## [阅读材料]
Bootstrap

K8S部署rook+ceph云原生存储

1. 概念

1.1. Ceph

   Ceph是一个开源的分布式存储系统,具有高扩展性、高性能、高可靠性等特点,提供良好的性能、可靠性和可扩展性。支持对象存储、快存储和文件系统,是目前为云平台提供存储的理想方案。

1.2. Rook

   Rook是一个自我管理的分布式存储编排系统,它本身并不是存储系统,在存储和k8s之间搭建了一个桥梁,使存储系统的搭建或者维护变得特别简单,Rook将分布式存储系统转变为自我管理、自我扩展、自我修复的存储服务。它让一些存储的操作,比如部署、配置、扩容、升级、迁移、灾难恢复、监视和资源管理变得自动化,无需人工处理。并且Rook支持cSsl,可以利用CSI做一些Pvc的快照、扩容等操作。

1.3. 架构

Rook Components on Kubernetes

  • 各组件说明
    • Operator:Rook控制端,监控存储守护进程,确保存储集群的健康
    • Agent:在每个存储节点创建,配置了FlexVolume插件和Kubernetes 的存储卷控制框架(CSI)进行集成
    • OSD:提供存储,每块硬盘可以看做一个osd
    • Mon:监控ceph集群的存储情况,记录集群的拓扑,数据存储的位置信息
    • MDS:负责跟踪文件存储的层次结构
    • RGW:Rest API结构,提供对象存储接口
    • MGR:为外界提供统一入口

2. 部署rook+ceph

2.1. 准备事项

2.1.1. 建议配置
环境测试生产环境
服务器配置(≥3)4核8G8核16G,或更高
硬盘(数据盘)每台1×20G每台2×500G,或更高
网卡——千兆网卡

注1:学习用建议阿里云–抢占式实例–张家口区域,4核8G仅需5分钱/小时

注2:osd仅支持裸盘挂载,不支持目录格式

2.1.2. 本文环境
环境说明
k8s版本1.20.4
rook版本1.6.5
ceph节点k8s-node2,k8s-node3,k8s-node4
硬盘vdb(20G),vdc(20G)
2.1.3. 注意事项
  • 防火墙
  • 文件描述符大小
  • 时间同步
  • 检查污点:kubectl describe node |grep Taint
  • 挂载磁盘:lsblk -f,必须为裸盘
  • ceph节点最好不要部署其它服务,如harbor,istio等,可能存在冲突
2.1.4. 克隆rook项目到本地
git clone --single-branch --branch v1.6.5 https://github.com/rook/rook.git
2.1.5. 同步镜像

注:所涉及的镜像都比较大,且gcr镜像下载速度极慢,非常有必要存到自建仓库里,加速pod的创建。

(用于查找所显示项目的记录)
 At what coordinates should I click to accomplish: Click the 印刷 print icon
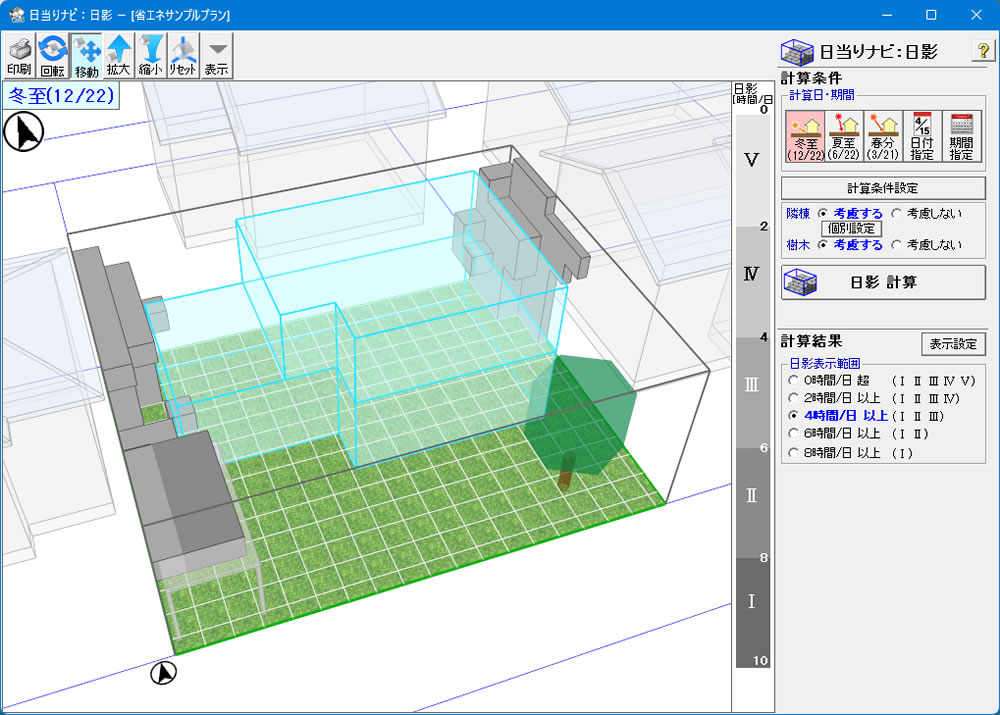tap(19, 56)
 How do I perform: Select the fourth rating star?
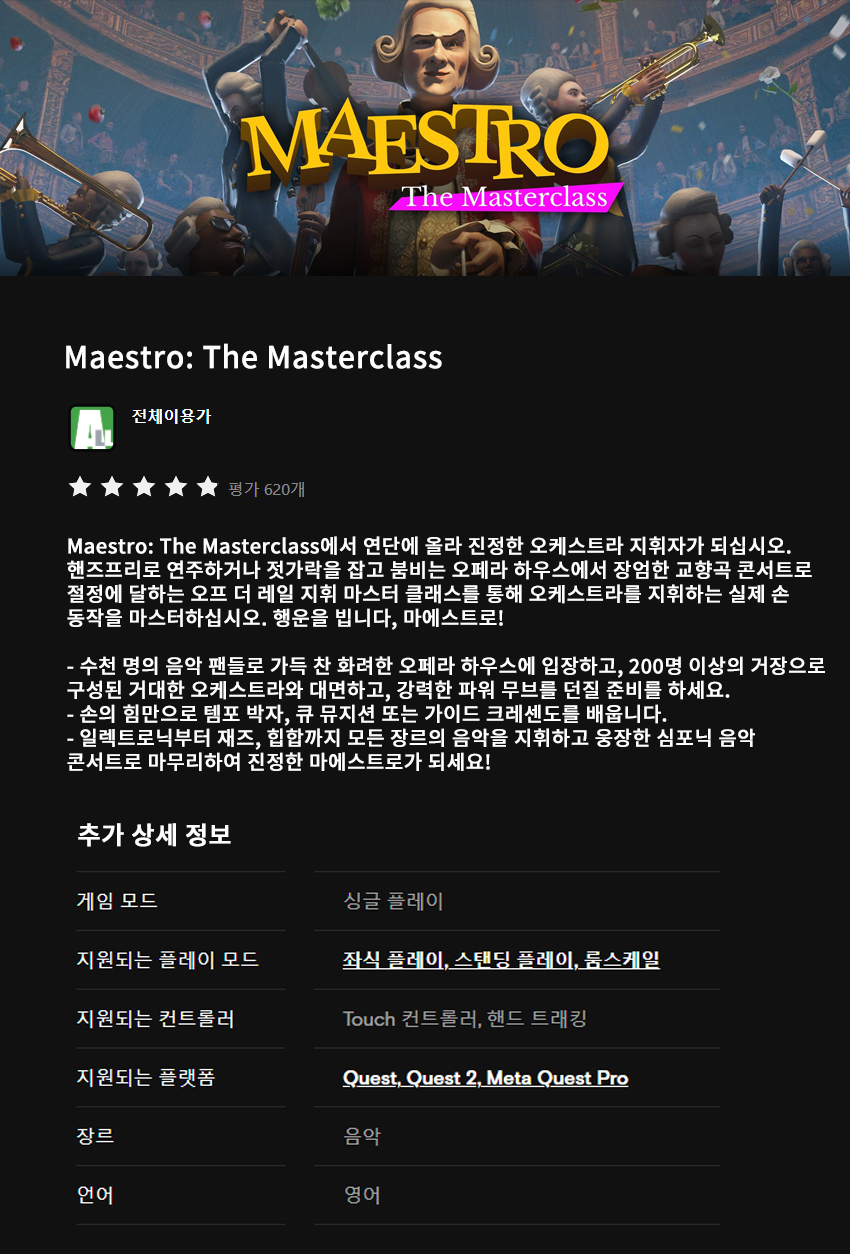[175, 487]
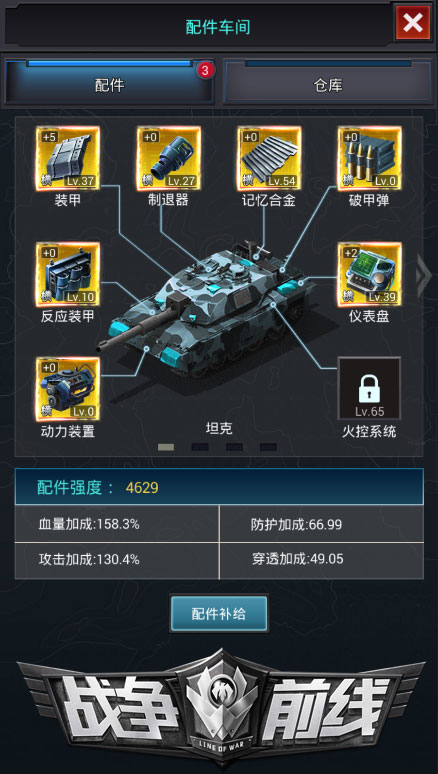Screen dimensions: 438x774
Task: Select the fourth page indicator dot
Action: 268,447
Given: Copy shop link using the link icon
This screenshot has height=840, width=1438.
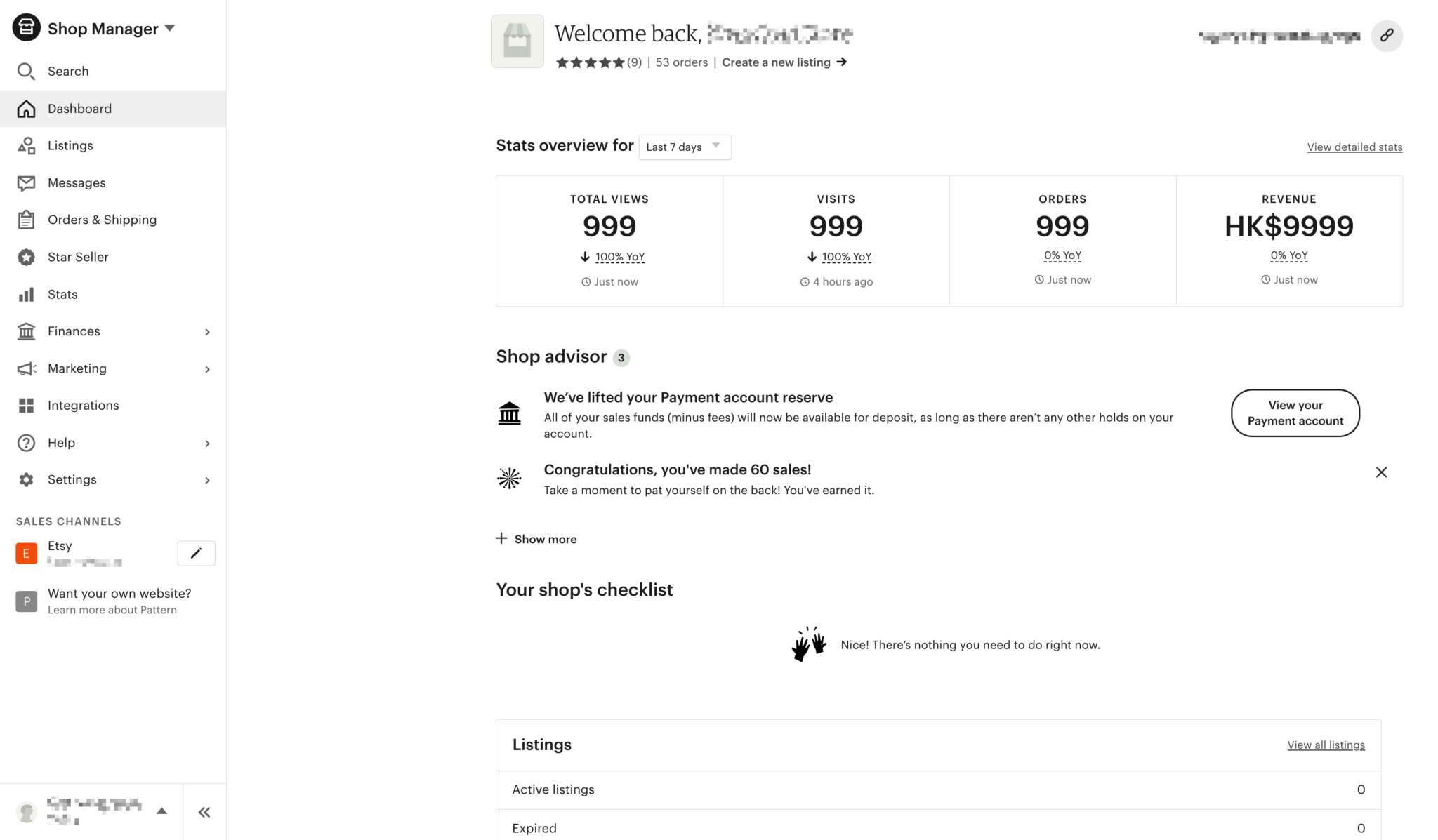Looking at the screenshot, I should click(1387, 35).
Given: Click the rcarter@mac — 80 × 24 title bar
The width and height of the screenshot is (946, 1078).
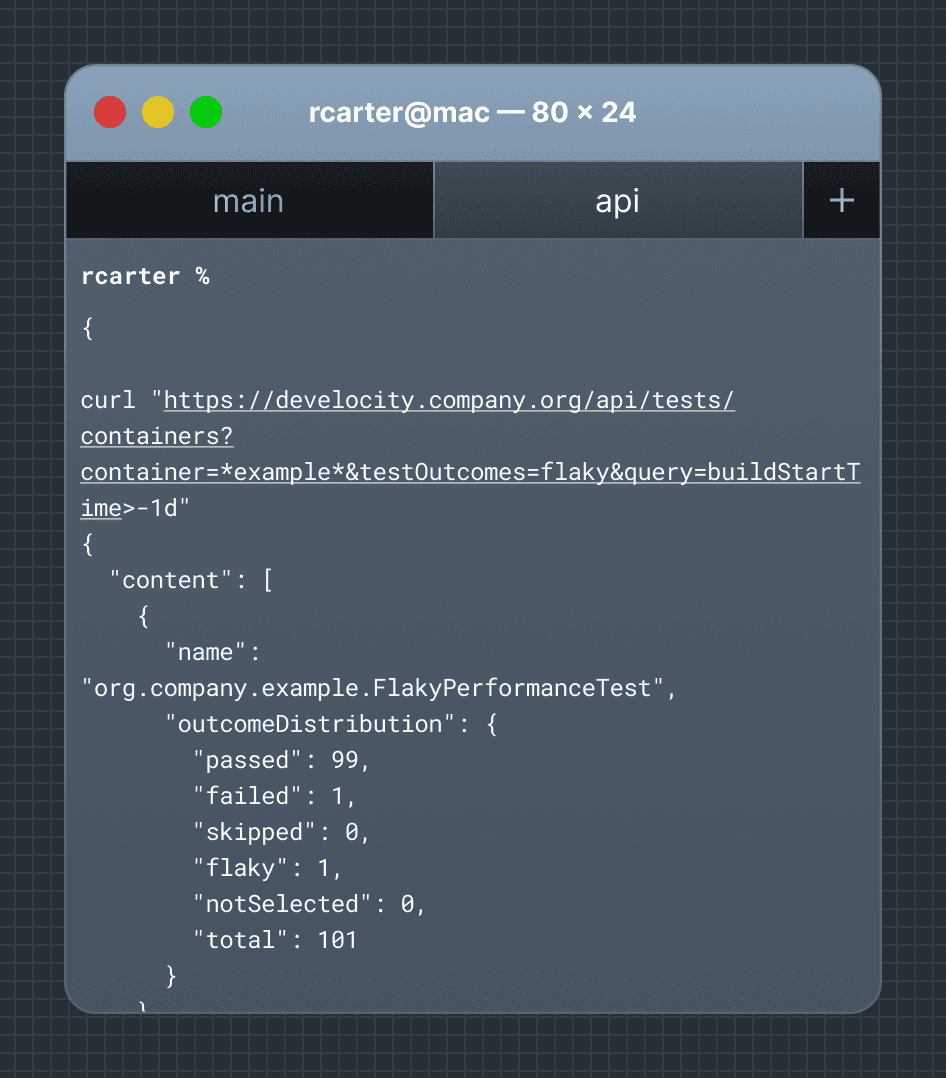Looking at the screenshot, I should [473, 112].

## [待办任务]
- A) 根据阅读材料回答下列问题:
(i) 文中所用环境的rook版本是多少?
(ii) 哪个组件负责跟踪文件存储的层次结构?
(iii) 建议配置里,测试环境每台服务器的数据盘是什么规格?
- B) 阅读材料为什么认为有必要把所涉及的镜像存到自建仓库里?
- C) 请把阅读材料中从“2.1.3. 注意事项”一直到“建仓库里,加速pod的创建。”的全部内容原样输出。
这些记录与阅读材料没有关系。

## [参考答案]
- A)
(i) 1.6.5
(ii) MDS
(iii) 每台1×20G

- B) 因为所涉及的镜像都比较大,而且gcr镜像下载速度极慢。存到自建仓库里可以加速pod的创建。

- C)
2.1.3. 注意事项
  • 防火墙
  • 文件描述符大小
  • 时间同步
  • 检查污点:kubectl describe node |grep Taint
  • 挂载磁盘:lsblk -f,必须为裸盘
  • ceph节点最好不要部署其它服务,如harbor,istio等,可能存在冲突
2.1.4. 克隆rook项目到本地
git clone --single-branch --branch v1.6.5 https://github.com/rook/rook.git
2.1.5. 同步镜像

注:所涉及的镜像都比较大,且gcr镜像下载速度极慢,非常有必要存到自建仓库里,加速pod的创建。